【なかなか聞けない相続Q&A】4ページ 妻に内緒で妻名義の預金口座をつくっている場合はどうすればいい?

【Q】いつか私か亡くなっても、不自由なく暮らしていけるよう、妻名義で預金口座をつくり、毎月決まった額を入金しています。これは私が死んだら、自動的に妻のものになるのでしょうか?

【A】奥様が専業主婦なのに、まとまった金額の預金口座を持っていると、税務署がチェックします。

・通帳・印鑑の管理・支配は誰が行っていたか

・名義財産の原資は誰が負担していたか

・贈与税の申告をしているかどうか

つまり、あなたが亡くなった時点で、奥様名義の預金の通帳や印鑑の場所を、奥様本人が把握していなかったり、口座の存在を知らなかった場合は、即刻名義預金とみなされ、亡くなったあなたの財産として扱われます。また、奥様の名義になっている預金が、あなたの口座から振り替えられていると、名義預金とみなされる可能性が高まるでしょう。
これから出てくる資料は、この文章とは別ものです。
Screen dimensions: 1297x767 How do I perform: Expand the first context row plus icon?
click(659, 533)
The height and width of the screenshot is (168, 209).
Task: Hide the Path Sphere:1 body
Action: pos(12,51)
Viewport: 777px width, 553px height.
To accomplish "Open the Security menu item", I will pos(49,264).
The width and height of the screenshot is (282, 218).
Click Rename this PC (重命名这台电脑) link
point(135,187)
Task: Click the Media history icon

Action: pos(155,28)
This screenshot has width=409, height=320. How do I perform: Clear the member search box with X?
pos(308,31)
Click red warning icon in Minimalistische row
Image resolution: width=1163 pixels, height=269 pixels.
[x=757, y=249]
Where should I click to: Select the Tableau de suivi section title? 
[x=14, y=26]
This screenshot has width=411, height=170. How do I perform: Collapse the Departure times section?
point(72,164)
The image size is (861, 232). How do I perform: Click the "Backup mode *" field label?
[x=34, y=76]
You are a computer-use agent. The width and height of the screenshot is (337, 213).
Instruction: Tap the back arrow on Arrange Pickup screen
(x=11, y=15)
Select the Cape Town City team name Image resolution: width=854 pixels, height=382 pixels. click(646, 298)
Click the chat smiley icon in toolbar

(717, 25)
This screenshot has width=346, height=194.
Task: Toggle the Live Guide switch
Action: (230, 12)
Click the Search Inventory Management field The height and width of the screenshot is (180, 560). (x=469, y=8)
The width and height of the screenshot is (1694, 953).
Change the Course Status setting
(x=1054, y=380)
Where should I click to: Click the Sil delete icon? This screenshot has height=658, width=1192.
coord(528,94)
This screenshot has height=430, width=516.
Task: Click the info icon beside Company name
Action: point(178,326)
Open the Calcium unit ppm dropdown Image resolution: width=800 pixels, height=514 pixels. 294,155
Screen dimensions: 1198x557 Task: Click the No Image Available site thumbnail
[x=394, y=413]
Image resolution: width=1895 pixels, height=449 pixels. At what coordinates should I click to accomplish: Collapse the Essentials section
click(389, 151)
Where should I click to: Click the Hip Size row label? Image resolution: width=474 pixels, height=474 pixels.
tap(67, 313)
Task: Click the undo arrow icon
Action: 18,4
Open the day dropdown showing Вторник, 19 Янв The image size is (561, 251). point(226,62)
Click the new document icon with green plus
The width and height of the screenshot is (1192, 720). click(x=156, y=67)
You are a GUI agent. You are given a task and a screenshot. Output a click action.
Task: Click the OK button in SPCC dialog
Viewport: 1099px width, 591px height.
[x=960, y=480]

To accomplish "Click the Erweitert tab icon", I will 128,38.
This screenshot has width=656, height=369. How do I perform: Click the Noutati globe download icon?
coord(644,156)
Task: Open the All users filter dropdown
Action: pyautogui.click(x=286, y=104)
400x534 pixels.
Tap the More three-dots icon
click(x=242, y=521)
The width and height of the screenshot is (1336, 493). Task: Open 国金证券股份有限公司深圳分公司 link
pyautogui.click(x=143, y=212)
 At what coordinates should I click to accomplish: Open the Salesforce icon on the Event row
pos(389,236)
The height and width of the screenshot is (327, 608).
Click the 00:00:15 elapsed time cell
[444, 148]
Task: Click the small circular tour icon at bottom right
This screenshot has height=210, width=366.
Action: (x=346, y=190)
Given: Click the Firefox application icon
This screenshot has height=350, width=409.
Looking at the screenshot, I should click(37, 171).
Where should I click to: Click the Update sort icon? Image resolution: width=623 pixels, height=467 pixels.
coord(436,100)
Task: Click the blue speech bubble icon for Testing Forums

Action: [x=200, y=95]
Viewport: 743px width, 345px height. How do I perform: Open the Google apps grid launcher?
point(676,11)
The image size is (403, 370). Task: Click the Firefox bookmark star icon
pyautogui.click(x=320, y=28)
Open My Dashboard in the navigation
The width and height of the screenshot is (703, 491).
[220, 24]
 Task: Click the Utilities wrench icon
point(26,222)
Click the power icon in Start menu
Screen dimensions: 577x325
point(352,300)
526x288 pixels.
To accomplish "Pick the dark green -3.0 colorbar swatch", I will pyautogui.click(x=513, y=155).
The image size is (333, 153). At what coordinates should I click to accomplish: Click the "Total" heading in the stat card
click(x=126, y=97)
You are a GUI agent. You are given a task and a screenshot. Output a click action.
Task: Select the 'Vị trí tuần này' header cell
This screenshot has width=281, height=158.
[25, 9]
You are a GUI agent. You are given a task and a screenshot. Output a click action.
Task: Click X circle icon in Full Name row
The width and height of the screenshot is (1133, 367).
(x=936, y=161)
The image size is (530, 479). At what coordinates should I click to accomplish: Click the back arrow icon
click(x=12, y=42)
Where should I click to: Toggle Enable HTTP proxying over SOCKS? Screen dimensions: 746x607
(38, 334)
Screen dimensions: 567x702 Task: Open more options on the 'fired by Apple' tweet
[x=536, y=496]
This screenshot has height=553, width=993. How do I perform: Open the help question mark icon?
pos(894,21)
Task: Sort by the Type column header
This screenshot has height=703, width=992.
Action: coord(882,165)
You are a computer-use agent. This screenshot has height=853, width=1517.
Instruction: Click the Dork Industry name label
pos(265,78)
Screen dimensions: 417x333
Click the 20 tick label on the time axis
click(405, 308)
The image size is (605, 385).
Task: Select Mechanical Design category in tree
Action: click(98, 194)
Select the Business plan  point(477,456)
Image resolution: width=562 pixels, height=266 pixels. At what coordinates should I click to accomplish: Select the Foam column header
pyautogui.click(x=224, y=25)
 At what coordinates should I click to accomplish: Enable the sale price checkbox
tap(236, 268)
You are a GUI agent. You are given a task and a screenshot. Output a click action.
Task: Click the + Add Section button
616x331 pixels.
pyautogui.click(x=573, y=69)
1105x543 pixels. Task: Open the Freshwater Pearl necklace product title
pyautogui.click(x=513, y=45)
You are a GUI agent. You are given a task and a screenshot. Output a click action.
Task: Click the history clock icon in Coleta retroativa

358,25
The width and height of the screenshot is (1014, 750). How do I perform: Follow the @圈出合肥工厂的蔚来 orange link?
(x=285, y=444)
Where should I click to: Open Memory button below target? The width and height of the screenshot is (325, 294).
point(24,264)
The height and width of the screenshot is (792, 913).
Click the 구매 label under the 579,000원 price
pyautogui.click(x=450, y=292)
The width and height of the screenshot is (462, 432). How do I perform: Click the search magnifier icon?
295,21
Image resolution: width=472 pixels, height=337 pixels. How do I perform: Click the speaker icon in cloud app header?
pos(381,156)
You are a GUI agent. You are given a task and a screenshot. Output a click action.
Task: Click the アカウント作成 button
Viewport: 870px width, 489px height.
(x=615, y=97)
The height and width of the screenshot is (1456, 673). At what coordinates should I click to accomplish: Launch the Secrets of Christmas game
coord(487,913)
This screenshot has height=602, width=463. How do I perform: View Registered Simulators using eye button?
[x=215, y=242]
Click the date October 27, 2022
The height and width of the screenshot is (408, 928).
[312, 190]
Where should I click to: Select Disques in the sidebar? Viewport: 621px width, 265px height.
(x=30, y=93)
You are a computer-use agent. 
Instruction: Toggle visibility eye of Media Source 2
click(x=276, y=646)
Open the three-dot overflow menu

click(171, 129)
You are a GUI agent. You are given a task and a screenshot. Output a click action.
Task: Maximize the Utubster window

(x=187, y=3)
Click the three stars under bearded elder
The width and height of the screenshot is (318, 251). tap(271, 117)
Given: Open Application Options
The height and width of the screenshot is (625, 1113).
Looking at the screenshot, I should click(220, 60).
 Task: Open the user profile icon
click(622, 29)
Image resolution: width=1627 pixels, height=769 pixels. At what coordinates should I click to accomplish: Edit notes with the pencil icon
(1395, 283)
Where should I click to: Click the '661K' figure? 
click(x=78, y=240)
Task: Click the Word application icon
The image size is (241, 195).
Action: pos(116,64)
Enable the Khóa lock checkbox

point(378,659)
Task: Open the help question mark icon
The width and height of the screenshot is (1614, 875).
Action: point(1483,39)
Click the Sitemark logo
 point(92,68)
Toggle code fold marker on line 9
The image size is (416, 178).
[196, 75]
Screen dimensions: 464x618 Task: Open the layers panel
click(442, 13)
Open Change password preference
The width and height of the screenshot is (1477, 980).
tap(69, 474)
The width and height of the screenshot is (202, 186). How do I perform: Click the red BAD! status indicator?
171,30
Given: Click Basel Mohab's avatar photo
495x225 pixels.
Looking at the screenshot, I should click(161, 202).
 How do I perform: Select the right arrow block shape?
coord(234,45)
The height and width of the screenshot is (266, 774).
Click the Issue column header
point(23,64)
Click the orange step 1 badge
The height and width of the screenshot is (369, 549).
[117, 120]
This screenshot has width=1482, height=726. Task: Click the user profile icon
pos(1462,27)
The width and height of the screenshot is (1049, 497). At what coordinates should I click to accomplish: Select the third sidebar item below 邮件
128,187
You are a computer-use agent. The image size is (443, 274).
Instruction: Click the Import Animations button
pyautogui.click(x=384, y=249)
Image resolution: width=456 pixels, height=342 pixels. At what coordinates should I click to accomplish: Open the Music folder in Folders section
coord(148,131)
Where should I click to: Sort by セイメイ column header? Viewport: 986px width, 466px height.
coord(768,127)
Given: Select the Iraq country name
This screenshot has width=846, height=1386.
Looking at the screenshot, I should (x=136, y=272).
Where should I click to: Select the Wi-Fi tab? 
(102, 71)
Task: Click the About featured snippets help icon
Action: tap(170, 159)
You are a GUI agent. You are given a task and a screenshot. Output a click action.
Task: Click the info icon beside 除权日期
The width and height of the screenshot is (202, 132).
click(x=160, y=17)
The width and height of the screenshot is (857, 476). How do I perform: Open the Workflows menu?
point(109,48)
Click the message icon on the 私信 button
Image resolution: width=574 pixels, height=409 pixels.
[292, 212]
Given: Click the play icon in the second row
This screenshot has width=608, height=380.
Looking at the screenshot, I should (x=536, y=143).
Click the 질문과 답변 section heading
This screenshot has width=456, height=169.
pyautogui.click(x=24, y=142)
現時点でできる対策としては、次が考えられます。

・適当なタイミングで奥様本人に預金の存在を知らせ、通帳と印鑑を渡し、自由に使ってもらう

・毎月毎年同じ額を入金するのではなく、金額に差をつける

・毎年110万円以内の贈与ではなく、ある年にはいくらか基礎控除額を上回る贈与をして、少額でも贈与税を払っておく

そもそも所得の原資が夫ならば、妻が自分で管理していても、夫の預金と税務署はみなします。もし多額の預金がたまっている状態で夫に相続が発生すれば大変です。贈与税の申告をしていなければ、税務署は相続税を課税しようとします。奥様に内緒で預金口座をつくり、自分の死後にさりげなくプレゼントしたいという気持ちは理解できます。しかし、税務署から名義預金とみなされ、税金を支払わなければいけなくなると、奥様に不安を与え、好意が災いになるので、注意しましょう。